[GIVEN PASSAGE]
- - - -

I would also like to thank the Hon. Member who brought up the issue of the PSL. The PSL is running very well and we can see that and we can see that they have been part of the conversations around the stadia that are owned by City Council; there needs to be further communication in terms of the City Council engaging the PSL. That is where there can be movement forward in terms of refurbishment of our stadiums. However, those conversations can be led by my Ministry but the City Council do not fall within my mandate so it is not something that I can dictate, but again it is something where Hon. Members can help encourage City Councils to engage with us to create a platform for them.

- - - -

[DATASET EXTRACT]
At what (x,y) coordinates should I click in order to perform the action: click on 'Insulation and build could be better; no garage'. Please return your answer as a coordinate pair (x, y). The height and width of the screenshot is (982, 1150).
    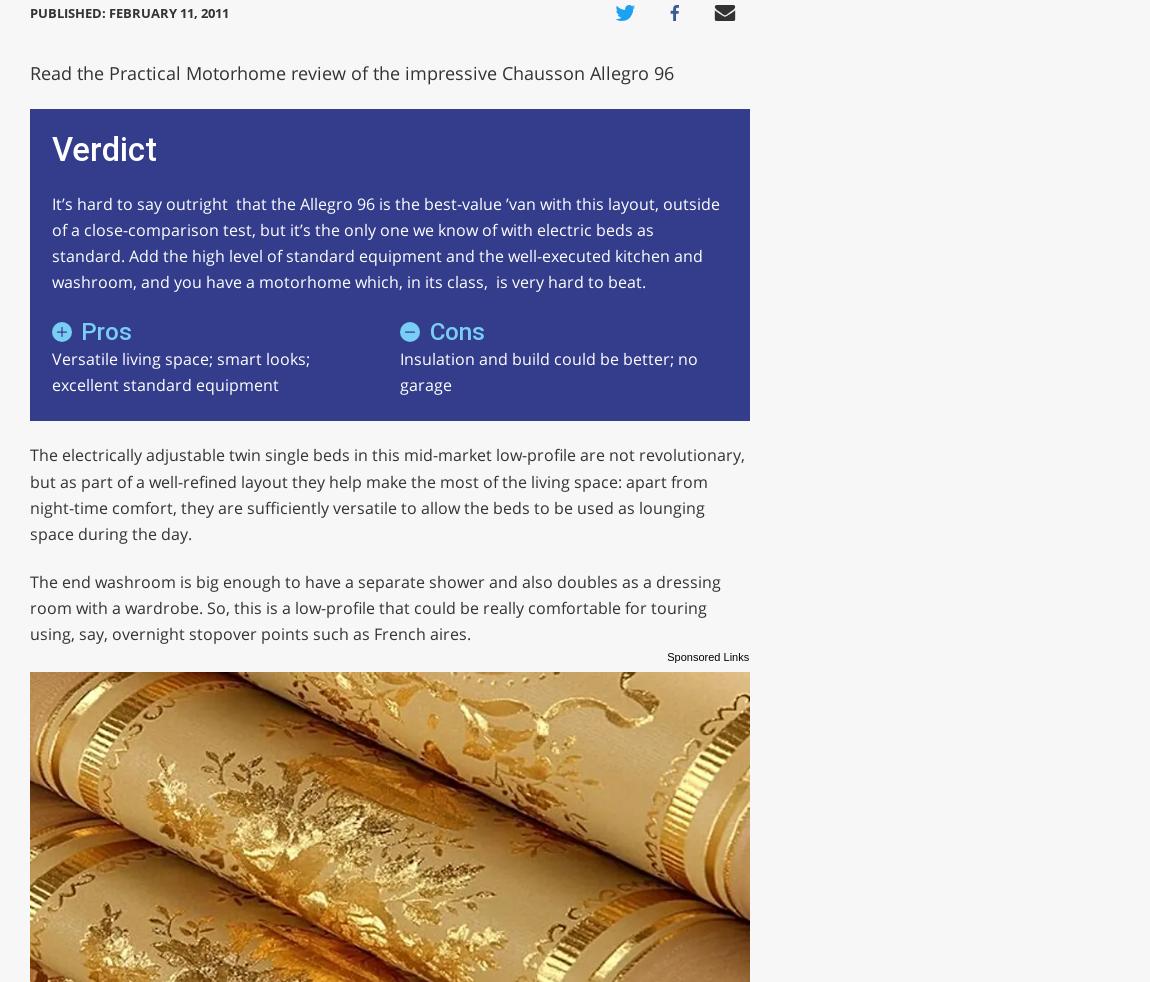
    Looking at the image, I should click on (547, 371).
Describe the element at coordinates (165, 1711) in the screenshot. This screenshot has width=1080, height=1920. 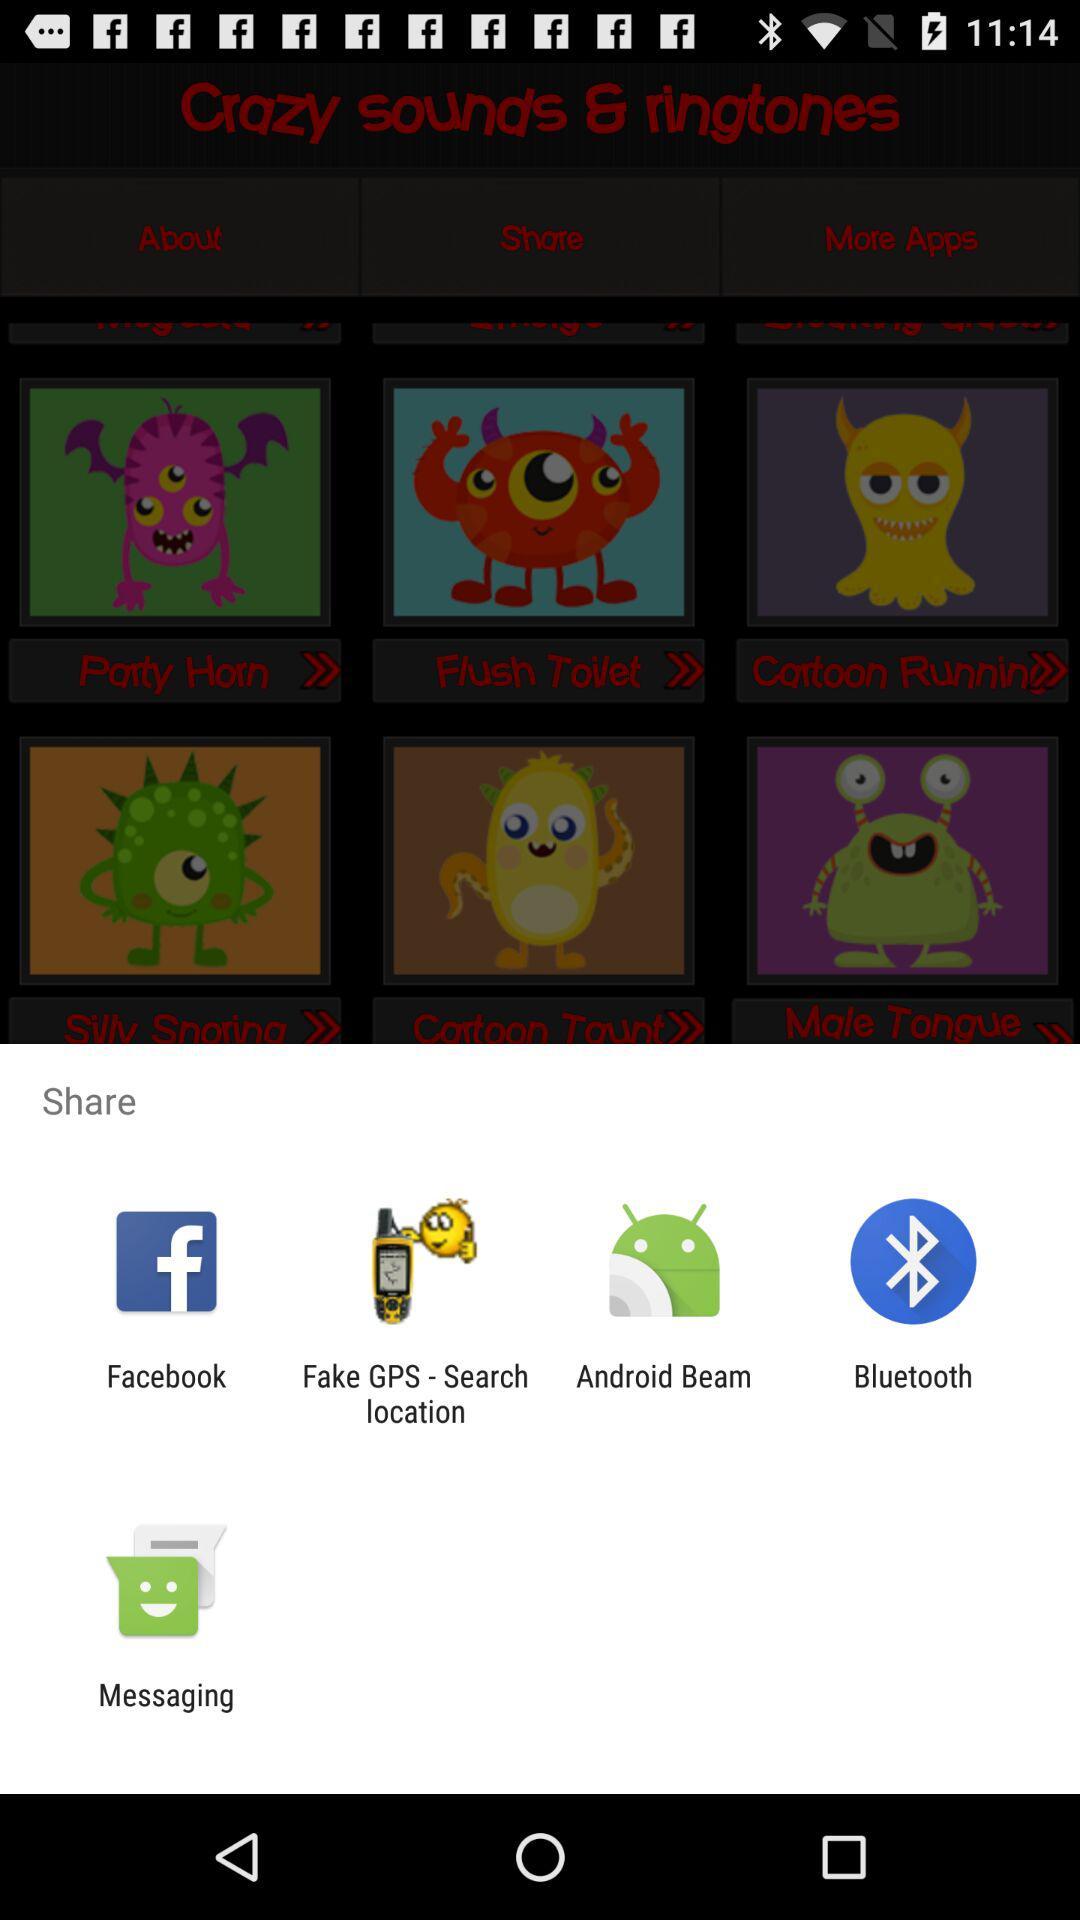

- - - -

[TASKS TO CARRY OUT]
a) Quote the stretch of the PSL passage from "I would also" through "platform for them.".
b) Write what comes next in the PSL passage, starting after its final sentence.

[TASK-BY-TASK OUTPUTS]
a)
I would also like to thank the Hon. Member who brought up the issue of the PSL. The PSL is running very well and we can see that and we can see that they have been part of the conversations around the stadia that are owned by City Council; there needs to be further communication in terms of the City Council engaging the PSL. That is where there can be movement forward in terms of refurbishment of our stadiums. However, those conversations can be led by my Ministry but the City Council do not fall within my mandate so it is not something that I can dictate, but again it is something where Hon. Members can help encourage City Councils to engage with us to create a platform for them.

b)
In terms of the Hon. Members question, if I was surprised by the CAF decision - I rely on my stakeholders in terms of the communication of honesty, this has not been happening and I have been let down numerous times in this regard. Was I surprised by the CAF decision? I was surprised by the CAF decision when I was given all of the information that was in middle of February. I was surprised because the CAF deciding and making that decision could have been averted if ZIFA had responded to CAF’s initial letter from December, on time - they never did. They still to this day, have not responded to that initial communication from CAF. So there are many things that need to be fixed, but I think we can all agree that things are not working well within
ZIFA and that is only part of the problem.
In terms of the property rights, my response to that is again city councils do not fall under my mandate so the stadium, within city councils are not what are being transferred over to me. Property rights come with responsibilities, so the city councils as I just said are responsible for the maintenance of our stadiums but there can be better platforms with private partnership with the PSL teams. If the city councils want help with creating that platform, my office is more than happy to help give them that opportunity to figure out a way forward to maintain our stadiums. I thank you.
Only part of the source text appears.